§ Pixel coordinate grounding data:
=== Begin Enclosure ===

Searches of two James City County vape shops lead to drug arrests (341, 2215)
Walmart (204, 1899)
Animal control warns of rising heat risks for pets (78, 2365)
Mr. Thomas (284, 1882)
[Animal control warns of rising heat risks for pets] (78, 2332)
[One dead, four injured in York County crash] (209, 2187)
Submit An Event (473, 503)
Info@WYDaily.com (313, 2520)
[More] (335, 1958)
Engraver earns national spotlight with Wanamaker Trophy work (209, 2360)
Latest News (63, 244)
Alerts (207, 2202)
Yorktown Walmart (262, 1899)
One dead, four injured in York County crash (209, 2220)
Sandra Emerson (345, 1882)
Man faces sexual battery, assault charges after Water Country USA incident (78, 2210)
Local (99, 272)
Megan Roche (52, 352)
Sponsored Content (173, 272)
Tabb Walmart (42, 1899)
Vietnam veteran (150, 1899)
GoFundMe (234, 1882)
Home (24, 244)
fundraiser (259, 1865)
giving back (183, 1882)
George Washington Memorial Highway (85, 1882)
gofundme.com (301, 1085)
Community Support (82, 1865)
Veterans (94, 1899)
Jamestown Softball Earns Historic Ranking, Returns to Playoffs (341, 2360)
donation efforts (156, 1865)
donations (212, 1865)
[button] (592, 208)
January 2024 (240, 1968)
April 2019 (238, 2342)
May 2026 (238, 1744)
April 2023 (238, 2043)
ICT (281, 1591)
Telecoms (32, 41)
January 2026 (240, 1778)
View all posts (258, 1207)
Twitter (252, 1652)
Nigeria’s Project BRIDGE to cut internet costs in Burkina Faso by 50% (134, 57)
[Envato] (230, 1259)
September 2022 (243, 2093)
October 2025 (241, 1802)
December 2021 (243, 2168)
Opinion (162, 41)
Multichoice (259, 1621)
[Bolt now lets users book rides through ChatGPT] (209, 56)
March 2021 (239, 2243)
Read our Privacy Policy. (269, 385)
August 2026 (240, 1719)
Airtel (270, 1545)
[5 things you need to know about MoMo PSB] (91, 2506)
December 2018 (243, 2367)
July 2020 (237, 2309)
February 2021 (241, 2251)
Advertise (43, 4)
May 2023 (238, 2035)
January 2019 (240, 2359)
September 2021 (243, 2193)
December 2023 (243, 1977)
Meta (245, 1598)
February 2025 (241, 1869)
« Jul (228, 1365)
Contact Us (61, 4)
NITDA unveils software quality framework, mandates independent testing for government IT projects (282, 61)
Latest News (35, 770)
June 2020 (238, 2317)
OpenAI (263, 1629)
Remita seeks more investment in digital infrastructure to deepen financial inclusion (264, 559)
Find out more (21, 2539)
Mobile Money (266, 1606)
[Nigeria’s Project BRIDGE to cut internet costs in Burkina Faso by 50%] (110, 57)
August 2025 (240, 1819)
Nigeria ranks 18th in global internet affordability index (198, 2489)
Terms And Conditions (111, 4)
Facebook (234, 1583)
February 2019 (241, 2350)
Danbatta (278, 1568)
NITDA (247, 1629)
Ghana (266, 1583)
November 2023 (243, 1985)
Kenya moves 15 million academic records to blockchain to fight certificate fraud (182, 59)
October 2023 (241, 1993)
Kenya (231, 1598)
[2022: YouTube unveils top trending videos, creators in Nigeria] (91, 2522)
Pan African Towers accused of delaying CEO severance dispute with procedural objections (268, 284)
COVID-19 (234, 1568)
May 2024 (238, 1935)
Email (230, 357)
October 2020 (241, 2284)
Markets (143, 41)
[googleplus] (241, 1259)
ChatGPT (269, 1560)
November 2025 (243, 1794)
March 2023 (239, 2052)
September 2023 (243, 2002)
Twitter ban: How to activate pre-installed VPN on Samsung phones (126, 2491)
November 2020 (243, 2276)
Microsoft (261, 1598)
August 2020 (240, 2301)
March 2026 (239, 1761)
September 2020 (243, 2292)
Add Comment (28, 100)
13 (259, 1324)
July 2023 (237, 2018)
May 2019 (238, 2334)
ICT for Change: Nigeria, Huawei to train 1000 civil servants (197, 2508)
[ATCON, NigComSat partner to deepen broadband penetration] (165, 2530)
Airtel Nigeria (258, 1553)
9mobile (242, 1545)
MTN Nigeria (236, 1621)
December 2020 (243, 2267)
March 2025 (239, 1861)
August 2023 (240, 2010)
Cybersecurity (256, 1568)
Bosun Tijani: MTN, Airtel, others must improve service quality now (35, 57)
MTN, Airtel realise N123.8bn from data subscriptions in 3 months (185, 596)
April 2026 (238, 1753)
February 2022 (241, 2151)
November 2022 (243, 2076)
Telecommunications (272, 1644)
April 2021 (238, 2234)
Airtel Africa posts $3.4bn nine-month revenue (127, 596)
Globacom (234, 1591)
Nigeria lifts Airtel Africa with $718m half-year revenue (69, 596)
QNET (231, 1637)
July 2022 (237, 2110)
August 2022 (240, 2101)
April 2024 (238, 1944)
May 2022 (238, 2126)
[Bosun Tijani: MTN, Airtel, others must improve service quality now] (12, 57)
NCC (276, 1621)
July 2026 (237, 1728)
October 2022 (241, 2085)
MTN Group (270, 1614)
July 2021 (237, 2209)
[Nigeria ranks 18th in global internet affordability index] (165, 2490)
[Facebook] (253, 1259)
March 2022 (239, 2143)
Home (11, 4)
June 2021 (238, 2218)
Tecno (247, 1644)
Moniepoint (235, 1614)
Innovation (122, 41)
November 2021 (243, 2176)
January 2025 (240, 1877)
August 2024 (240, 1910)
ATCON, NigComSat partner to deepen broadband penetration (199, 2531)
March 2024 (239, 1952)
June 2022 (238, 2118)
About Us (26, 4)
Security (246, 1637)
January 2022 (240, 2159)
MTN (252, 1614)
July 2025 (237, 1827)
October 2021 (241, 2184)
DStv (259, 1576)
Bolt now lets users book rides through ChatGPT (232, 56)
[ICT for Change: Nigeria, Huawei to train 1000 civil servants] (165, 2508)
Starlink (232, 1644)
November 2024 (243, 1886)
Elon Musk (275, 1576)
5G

=== End Enclosure ===
=== Begin Enclosure ===

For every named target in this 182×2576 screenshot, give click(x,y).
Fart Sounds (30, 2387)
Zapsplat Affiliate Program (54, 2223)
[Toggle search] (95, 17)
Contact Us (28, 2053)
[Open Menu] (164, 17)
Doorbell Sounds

=== End Enclosure ===

What you give back should be only the lines of the records above, starting at the line with "QNET (231, 1637)" and ending at the line with "Starlink (232, 1644)", restated word for word.

QNET (231, 1637)
July 2022 (237, 2110)
August 2022 (240, 2101)
April 2024 (238, 1944)
May 2022 (238, 2126)
[Bosun Tijani: MTN, Airtel, others must improve service quality now] (12, 57)
NCC (276, 1621)
July 2026 (237, 1728)
October 2022 (241, 2085)
MTN Group (270, 1614)
July 2021 (237, 2209)
[Nigeria ranks 18th in global internet affordability index] (165, 2490)
[Facebook] (253, 1259)
March 2022 (239, 2143)
Home (11, 4)
June 2021 (238, 2218)
Tecno (247, 1644)
Moniepoint (235, 1614)
Innovation (122, 41)
November 2021 (243, 2176)
January 2025 (240, 1877)
August 2024 (240, 1910)
ATCON, NigComSat partner to deepen broadband penetration (199, 2531)
March 2024 (239, 1952)
June 2022 (238, 2118)
About Us (26, 4)
Security (246, 1637)
January 2022 (240, 2159)
MTN (252, 1614)
July 2025 (237, 1827)
October 2021 (241, 2184)
DStv (259, 1576)
Bolt now lets users book rides through ChatGPT (232, 56)
[ICT for Change: Nigeria, Huawei to train 1000 civil servants] (165, 2508)
Starlink (232, 1644)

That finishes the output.